Are these 2 methods equivalent ?
char a[10] = "";
char a[10] = { 0 };
Also, I would like to declare-initialize a struct but this will not work in gcc:
struct c
{
char d[10];
int e;
};
struct c f = { 0 };
a.c: In function ‘main’:
a.c:33: warning: missing braces around initializer
a.c:33: warning: (near initialization for ‘f.d’)
a.c:33: warning: missing initializer
a.c:33: warning: (near initialization for ‘f.e’)
a.c:33: warning: unused variable ‘f’
1) Yes they are equivalent. 2) Try
struct c f = { "", 0 }
You must initialize both value. I remember having issues too, you can try
struct c f = (struct c){ "", 0 }
if it doesn't work.
See this page too.
Yes, the two char[] initialisations are identical - both will initialise the array to contain zeros.

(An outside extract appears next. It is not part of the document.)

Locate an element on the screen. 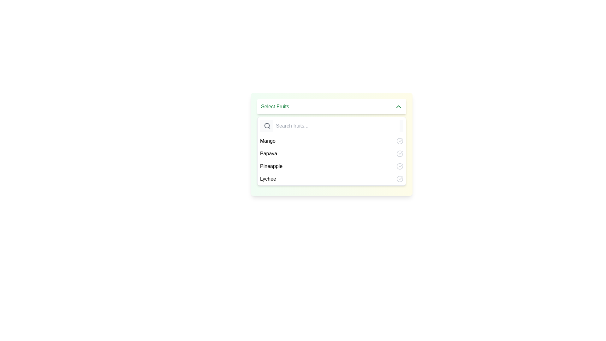  the graphical icon indicating the status or feature for the list item labeled 'Papaya' if it is interactive is located at coordinates (400, 153).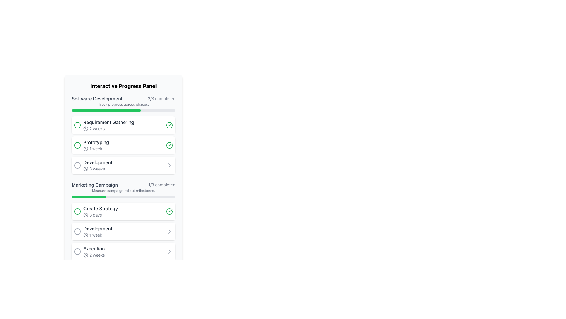  I want to click on the second button in the vertical list under the 'Marketing Campaign' section, so click(123, 231).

For the structure problem, try:
struct c f = { {0}, 0 };
(With newer versions of gcc that support C99 you can also name the elements of the structure being initialised.)
Yes, they are equivalent.
Under default options, the structure initialization compiles without warning. If you set the compiler to fussy, then you need to provide a string (either of the two forms in your first question) and an integer:
struct c
{
char d[10];
int e;
};
struct c f = { "", 0 };
struct c g = { { 0 }, 0 };
What does 'fussy' mean:
Osiris-2 JL: cat x.c
struct c
{
char d[10];
int e;
};
struct c f = { 0 };
Osiris-2 JL: gcc -c x.c
Osiris-2 JL: gcc -Wall -c x.c
x.c:6: warning: missing braces around initializer
x.c:6: warning: (near initialization for ‘f.d’)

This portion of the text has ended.